■ Action item ■
The line containing "Task: Click the redo arrow in Docs toolbar" marks the end: quote every line from the start of the records below through it, word for word.

==== Data provided

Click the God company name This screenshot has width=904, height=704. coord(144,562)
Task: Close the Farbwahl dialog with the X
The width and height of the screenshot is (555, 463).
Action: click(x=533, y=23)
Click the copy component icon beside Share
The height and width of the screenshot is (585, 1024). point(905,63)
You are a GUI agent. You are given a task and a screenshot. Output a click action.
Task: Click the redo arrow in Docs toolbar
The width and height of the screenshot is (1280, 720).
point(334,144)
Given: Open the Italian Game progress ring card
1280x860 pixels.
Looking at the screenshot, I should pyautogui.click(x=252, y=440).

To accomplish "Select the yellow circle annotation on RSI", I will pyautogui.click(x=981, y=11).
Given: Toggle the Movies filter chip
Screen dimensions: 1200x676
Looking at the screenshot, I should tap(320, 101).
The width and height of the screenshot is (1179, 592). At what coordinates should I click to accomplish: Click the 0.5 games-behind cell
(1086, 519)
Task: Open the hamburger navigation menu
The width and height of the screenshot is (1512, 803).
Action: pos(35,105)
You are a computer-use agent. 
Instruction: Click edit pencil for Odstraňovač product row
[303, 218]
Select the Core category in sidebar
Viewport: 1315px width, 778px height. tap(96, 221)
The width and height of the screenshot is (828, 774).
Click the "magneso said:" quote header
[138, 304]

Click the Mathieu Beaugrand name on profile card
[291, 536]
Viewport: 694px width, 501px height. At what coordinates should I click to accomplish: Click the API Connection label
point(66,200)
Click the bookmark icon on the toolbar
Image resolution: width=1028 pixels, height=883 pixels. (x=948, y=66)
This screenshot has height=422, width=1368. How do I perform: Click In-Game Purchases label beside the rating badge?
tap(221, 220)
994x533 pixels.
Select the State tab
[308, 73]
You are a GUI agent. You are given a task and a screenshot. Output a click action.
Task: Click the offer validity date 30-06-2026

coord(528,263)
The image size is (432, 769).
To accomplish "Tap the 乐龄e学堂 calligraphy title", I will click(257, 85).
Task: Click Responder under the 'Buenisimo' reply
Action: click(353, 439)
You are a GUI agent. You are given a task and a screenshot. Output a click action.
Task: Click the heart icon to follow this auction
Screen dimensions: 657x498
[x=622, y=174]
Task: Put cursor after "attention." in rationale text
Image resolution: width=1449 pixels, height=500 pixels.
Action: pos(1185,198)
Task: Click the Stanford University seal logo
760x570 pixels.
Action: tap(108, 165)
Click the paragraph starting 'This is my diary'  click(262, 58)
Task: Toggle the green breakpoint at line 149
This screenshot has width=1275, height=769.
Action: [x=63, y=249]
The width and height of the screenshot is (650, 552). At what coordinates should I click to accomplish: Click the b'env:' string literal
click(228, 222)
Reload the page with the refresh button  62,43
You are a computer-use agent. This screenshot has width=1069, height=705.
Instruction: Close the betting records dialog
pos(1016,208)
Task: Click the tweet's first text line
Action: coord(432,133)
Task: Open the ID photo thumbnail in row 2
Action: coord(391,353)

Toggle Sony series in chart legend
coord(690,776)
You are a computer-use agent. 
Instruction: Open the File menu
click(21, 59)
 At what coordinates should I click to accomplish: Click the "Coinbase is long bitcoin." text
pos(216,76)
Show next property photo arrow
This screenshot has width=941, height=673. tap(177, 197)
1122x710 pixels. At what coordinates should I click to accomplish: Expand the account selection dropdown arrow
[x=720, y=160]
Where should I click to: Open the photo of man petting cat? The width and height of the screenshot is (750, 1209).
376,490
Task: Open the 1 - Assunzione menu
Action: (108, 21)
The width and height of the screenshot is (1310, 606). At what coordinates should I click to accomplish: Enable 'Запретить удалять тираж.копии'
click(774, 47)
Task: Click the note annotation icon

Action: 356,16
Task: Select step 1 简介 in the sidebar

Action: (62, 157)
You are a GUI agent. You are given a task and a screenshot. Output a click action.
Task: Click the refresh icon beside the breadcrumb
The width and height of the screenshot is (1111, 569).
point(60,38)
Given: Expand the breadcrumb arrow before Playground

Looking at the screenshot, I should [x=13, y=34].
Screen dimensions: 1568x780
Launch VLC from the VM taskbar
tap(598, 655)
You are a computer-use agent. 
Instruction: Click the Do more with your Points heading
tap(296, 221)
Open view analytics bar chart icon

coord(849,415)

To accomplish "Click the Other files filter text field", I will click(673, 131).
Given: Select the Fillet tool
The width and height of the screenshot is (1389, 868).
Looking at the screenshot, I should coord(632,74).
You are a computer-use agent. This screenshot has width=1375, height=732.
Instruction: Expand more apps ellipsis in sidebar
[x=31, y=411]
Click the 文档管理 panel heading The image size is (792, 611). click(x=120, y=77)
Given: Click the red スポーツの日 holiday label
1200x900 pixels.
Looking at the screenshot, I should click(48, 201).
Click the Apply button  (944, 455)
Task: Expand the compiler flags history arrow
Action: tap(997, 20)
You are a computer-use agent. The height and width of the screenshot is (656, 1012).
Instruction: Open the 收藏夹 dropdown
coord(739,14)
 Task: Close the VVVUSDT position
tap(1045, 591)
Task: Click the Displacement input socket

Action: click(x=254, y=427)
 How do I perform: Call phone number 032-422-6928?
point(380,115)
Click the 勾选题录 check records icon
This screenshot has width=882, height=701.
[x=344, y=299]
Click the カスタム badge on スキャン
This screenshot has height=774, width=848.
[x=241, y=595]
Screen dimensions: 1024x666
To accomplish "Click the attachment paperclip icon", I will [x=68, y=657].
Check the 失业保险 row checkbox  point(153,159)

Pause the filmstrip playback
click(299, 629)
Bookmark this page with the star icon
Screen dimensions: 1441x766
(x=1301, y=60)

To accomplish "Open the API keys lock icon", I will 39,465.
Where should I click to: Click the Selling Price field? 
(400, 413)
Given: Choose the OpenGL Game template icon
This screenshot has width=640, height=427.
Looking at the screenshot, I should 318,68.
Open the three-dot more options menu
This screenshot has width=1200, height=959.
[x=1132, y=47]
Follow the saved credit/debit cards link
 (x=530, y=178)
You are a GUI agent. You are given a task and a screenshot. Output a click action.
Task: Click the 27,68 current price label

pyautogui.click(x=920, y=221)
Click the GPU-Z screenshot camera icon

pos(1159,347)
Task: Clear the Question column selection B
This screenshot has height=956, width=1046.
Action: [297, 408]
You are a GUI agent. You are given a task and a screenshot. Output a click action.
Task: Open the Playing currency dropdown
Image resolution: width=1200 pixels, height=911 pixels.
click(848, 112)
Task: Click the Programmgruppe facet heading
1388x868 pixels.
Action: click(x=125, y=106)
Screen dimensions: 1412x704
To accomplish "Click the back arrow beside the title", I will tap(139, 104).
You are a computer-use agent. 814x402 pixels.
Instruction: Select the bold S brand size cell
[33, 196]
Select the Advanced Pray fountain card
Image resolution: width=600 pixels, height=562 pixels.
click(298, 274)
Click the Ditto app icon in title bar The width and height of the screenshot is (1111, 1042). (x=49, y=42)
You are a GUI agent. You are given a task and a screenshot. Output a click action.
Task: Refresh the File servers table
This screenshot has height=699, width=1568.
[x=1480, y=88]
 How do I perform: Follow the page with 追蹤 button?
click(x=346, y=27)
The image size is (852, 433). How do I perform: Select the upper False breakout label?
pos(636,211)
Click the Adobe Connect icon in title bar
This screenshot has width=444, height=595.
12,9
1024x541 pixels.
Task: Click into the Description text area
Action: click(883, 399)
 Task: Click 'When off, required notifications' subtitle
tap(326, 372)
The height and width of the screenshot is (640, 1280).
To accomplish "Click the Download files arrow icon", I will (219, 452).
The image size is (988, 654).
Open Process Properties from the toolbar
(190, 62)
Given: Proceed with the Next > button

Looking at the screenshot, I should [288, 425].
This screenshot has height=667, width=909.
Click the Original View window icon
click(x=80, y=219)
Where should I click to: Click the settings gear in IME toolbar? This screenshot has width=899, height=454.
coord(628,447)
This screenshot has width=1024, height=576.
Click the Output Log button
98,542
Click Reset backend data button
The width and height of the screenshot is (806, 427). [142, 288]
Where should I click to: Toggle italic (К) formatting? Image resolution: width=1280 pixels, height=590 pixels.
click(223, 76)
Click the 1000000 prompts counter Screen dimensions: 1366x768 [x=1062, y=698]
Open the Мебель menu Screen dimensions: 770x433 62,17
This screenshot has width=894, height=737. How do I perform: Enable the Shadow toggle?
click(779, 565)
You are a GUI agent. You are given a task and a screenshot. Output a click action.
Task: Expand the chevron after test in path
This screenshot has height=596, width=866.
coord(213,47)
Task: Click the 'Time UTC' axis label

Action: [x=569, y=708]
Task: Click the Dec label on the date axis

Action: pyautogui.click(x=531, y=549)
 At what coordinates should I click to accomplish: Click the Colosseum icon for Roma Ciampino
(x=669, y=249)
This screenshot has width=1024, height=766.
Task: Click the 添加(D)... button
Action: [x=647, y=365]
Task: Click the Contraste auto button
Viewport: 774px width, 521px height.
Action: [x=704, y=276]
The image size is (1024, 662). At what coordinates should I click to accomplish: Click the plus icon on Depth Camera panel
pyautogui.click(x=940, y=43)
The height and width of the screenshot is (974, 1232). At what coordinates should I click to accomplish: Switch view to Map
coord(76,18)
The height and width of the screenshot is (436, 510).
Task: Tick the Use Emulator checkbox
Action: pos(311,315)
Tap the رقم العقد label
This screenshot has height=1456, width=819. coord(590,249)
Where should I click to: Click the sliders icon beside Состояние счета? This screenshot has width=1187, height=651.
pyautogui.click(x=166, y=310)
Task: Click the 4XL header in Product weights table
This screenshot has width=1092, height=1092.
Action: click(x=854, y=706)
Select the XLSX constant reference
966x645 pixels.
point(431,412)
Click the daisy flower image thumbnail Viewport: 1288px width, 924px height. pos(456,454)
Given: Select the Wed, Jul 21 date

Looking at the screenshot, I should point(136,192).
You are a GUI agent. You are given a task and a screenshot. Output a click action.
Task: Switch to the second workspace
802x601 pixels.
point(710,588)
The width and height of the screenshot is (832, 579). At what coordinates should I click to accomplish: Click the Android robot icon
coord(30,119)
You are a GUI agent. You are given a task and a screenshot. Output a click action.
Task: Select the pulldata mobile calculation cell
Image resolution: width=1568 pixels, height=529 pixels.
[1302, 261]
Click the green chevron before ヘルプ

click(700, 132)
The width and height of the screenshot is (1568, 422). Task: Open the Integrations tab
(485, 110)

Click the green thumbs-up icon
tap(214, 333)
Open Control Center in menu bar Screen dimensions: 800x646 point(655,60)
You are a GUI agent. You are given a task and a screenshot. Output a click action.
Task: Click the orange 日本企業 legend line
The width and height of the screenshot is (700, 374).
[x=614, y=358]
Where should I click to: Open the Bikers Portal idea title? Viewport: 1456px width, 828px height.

========

■ Task response ■
Click the God company name This screenshot has width=904, height=704. coord(144,562)
Task: Close the Farbwahl dialog with the X
The width and height of the screenshot is (555, 463).
Action: click(x=533, y=23)
Click the copy component icon beside Share
The height and width of the screenshot is (585, 1024). point(905,63)
You are a GUI agent. You are given a task and a screenshot. Output a click action.
Task: Click the redo arrow in Docs toolbar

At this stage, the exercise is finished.